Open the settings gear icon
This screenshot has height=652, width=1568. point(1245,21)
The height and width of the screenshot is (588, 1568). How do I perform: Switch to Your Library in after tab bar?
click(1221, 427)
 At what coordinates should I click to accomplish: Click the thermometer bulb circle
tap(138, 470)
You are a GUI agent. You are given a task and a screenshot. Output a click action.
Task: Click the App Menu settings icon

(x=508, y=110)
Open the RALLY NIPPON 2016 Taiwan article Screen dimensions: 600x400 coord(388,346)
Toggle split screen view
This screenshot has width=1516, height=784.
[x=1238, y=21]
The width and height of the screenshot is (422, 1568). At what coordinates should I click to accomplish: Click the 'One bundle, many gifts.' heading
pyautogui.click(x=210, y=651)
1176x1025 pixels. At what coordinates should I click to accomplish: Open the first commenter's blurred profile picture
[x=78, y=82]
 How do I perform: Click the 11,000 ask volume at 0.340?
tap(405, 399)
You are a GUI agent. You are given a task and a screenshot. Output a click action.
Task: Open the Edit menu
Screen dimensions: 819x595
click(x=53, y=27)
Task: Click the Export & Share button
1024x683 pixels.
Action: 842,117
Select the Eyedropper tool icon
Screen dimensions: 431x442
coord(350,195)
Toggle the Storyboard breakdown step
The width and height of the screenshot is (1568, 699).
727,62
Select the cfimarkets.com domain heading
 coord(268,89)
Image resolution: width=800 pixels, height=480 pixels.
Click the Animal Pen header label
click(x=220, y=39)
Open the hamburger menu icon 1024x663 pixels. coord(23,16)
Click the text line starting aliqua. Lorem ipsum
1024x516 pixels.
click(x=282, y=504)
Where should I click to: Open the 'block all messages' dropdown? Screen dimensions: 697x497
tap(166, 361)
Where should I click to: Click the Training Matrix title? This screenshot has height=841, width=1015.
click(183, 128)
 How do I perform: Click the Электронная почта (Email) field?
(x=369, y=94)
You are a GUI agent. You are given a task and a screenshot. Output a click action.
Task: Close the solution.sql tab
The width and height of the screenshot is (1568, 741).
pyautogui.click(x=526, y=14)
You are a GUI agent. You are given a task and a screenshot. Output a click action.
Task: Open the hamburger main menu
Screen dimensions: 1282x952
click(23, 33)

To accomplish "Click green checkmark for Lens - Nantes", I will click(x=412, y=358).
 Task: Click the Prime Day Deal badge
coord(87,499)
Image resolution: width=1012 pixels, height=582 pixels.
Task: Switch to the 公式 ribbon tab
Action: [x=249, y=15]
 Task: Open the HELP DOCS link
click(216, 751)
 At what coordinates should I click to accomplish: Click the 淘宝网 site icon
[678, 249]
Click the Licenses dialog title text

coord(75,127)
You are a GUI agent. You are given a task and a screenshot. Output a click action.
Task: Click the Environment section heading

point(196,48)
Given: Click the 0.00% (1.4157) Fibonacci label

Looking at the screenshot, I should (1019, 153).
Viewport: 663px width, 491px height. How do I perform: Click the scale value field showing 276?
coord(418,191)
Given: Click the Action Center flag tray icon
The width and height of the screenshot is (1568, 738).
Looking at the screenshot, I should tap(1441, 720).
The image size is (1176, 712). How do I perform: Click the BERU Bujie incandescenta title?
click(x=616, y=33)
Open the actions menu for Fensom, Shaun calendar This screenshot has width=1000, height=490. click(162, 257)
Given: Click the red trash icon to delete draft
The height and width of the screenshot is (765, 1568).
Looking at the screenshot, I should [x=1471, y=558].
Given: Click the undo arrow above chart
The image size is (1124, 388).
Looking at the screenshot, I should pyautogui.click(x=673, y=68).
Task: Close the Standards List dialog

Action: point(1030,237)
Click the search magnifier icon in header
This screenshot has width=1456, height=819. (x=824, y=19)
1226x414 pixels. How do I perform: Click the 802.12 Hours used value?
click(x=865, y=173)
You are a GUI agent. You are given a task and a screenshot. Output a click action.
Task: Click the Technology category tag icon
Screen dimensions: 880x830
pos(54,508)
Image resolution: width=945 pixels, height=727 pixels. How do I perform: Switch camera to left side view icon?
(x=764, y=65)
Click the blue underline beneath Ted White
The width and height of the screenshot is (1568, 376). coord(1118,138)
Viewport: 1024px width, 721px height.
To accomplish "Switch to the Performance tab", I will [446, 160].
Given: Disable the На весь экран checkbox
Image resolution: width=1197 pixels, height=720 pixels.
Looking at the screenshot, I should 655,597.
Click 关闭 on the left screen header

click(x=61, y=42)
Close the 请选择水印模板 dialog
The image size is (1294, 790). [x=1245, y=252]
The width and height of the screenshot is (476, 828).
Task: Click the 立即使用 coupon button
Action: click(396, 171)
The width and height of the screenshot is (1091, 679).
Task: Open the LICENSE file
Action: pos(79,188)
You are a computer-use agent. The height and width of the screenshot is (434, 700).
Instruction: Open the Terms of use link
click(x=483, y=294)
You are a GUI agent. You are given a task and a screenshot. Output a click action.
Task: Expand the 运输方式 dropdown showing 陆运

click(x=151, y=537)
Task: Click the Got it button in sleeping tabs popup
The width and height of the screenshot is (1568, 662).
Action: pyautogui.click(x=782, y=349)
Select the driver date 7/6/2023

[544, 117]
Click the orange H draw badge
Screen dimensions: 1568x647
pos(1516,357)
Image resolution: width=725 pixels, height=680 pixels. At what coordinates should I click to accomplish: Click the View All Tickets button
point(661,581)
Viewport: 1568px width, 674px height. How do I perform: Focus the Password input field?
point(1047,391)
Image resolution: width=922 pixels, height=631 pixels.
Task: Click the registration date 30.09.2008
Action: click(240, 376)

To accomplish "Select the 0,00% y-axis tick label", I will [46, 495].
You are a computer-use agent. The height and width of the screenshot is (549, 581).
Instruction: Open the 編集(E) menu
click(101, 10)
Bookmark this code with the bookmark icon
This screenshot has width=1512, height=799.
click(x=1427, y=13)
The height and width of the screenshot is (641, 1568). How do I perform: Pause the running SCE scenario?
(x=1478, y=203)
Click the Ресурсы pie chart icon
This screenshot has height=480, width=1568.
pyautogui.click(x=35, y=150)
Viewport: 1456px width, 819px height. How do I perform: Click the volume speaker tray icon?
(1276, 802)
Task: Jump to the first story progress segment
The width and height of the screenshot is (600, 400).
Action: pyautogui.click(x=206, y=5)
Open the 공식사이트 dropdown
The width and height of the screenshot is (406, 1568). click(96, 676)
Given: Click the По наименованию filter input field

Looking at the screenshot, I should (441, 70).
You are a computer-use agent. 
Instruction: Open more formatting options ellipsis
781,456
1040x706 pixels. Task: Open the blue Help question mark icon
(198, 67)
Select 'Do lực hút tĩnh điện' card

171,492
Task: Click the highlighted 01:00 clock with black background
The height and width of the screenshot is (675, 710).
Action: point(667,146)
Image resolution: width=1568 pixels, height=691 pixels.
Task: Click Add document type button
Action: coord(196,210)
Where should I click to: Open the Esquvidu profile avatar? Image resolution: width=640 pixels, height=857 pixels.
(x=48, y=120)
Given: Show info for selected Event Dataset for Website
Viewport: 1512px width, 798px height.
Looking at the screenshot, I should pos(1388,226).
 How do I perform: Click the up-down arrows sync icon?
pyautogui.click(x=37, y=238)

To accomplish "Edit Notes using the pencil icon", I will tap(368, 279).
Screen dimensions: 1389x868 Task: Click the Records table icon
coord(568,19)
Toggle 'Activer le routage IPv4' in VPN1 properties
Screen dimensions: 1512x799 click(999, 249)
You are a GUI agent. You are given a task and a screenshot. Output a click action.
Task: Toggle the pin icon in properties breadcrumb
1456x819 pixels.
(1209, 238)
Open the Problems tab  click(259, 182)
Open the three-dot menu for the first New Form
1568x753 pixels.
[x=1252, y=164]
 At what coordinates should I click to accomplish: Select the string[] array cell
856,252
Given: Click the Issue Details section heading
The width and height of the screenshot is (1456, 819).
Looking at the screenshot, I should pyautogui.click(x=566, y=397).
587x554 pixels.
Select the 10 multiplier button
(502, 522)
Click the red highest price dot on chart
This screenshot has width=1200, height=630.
#####
Can you copy out everything from "Viewport: 1456px width, 819px" down to "Action: pyautogui.click(x=206, y=5)" in the records above, switching "tray icon" to "taskbar icon" and keeping the rest unchanged?

Viewport: 1456px width, 819px height. How do I perform: Click the volume speaker taskbar icon?
(1276, 802)
Task: Jump to the first story progress segment
The width and height of the screenshot is (600, 400).
Action: pyautogui.click(x=206, y=5)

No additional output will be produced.